Oggi più che mai, occuparsi di cultura della tecnologia significa occuparsi, avere cura, della condizione umana e planetaria nei tempi difficili che viviamo.
Se, da un lato, la tecnologia nasce in noi (in particolare per migliorare le nostre prestazioni, per rendere più intelligente la nostra intelligenza) e dunque ci appartiene, dall’altro lato (anche complice molta propaganda) la tecnologia è vista solo come un pericolo, come un qualcosa che porta rischi nelle nostre vite. Certo, lo abbiamo ripetuto tante volte, la tecnologia non è neutrale.
Per noi, cultura della tecnologia è cultura della convivenza e del progressivo miglioramento dell’efficienza sistemica delle nostre comunità, dei nostri Paesi fino al mondo. C’è, dietro a questo lavoro, un pensiero che vorremmo condividere ma anche la necessità di analizzare gli elementi valoriali, politici, economici, sociali, di regole che la cultura della tecnologia porta con sé. Insomma, si tratta di un tema complesso che ci invita a ripensare strutturalmente il nostro modo di pensare e di agire.
Due elementi costituiscono l’asse portante della nostra riflessione: il principale è il “dove” dell’uomo, l’altro è la metamorfosi del rischio.
Avremo tempo di approfondire ma, per cominciare, val bene raccontare brevemente l’importanza del “dove” (e non solo perché siamo quelli della “scienza del dove”). Lo sguardo pubblico sul “dove” è oggi molto limitato; infatti, fatichiamo a considerare, in molte analisi, che il nostro spazio vitale è ormai dalla terra allo spazio (e ritorno). E, nel ritornare sulla terra, dobbiamo constatare il sostanziale fallimento della visione globale; per questo, invitiamo tutti a passare da un approccio globale a uno “glocale”.
E’ chiaro che, se nessun processo storico nasce più a livello locale, è a livello locale che esso impatta e “determina”. Inoltre, la retorica di una globalizzazione top-down ha fatto il suo tempo; quel modello deterministico va rifondato nei termini della valorizzazione delle differenze, delle identità, dei tanti colori che compongono il mosaico inestricabile della condizione umana e planetaria.

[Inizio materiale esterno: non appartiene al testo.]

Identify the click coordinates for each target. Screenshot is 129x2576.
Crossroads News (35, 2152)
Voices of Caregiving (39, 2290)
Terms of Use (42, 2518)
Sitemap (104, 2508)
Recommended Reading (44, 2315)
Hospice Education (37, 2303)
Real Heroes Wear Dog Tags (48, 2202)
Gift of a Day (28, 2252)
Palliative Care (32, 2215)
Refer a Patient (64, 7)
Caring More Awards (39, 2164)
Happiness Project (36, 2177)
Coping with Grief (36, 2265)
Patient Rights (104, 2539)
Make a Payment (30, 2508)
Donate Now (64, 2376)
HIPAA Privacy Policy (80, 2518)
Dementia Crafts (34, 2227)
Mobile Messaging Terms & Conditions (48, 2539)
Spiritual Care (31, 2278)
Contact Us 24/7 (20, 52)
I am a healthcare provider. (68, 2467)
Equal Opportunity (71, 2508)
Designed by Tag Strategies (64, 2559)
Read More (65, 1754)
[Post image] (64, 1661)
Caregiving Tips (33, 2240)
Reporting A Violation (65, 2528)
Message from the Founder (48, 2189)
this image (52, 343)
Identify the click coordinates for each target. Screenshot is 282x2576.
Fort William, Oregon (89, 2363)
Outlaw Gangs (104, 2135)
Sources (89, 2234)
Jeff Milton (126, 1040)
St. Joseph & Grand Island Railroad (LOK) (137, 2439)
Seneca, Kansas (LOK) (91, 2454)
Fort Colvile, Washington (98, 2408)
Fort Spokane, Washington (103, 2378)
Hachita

Nel “glocale” le tecnologie, attraverso la geolocalizzazione, aiutano l’organizzazione e il governo dei nostri dati perché, in quel “dove” e in ogni “dove”, la nostra inarrestabile mobilità può essere fonte di conoscenza per migliorare gli assetti complessivi delle nostre città. L’utilizzo dei dati, ma lasciamo il tema a chi si occupa di trovare le soluzioni tecnologiche, è ormai strategico in molti settori: dai servizi pubblici (si pensi alle multiutility), alla salute pubblica, all’istruzione e alla formazione, alla difesa e fino all’agricoltura di precisione.
Il secondo elemento portante è la metamorfosi del rischio. Non è più una notizia sostenere che il rischio si è fatto imprevedibile, impalpabile, asimmetrico. Tutto questo, però, va reso parte di una cultura della tecnologia che rifletta nel profondo su cosa significhi questo passaggio e, al tempo stesso, va reso parte di una realtà nella quale l’elemento cyber è sempre più decisivo (in ogni contesto e a livello planetario).
Qui si legano il “dove” e il rischio: è la complessità dell’esperienza umana nel destino planetario che ci invita a un lavoro progettuale di ampio e lungo respiro.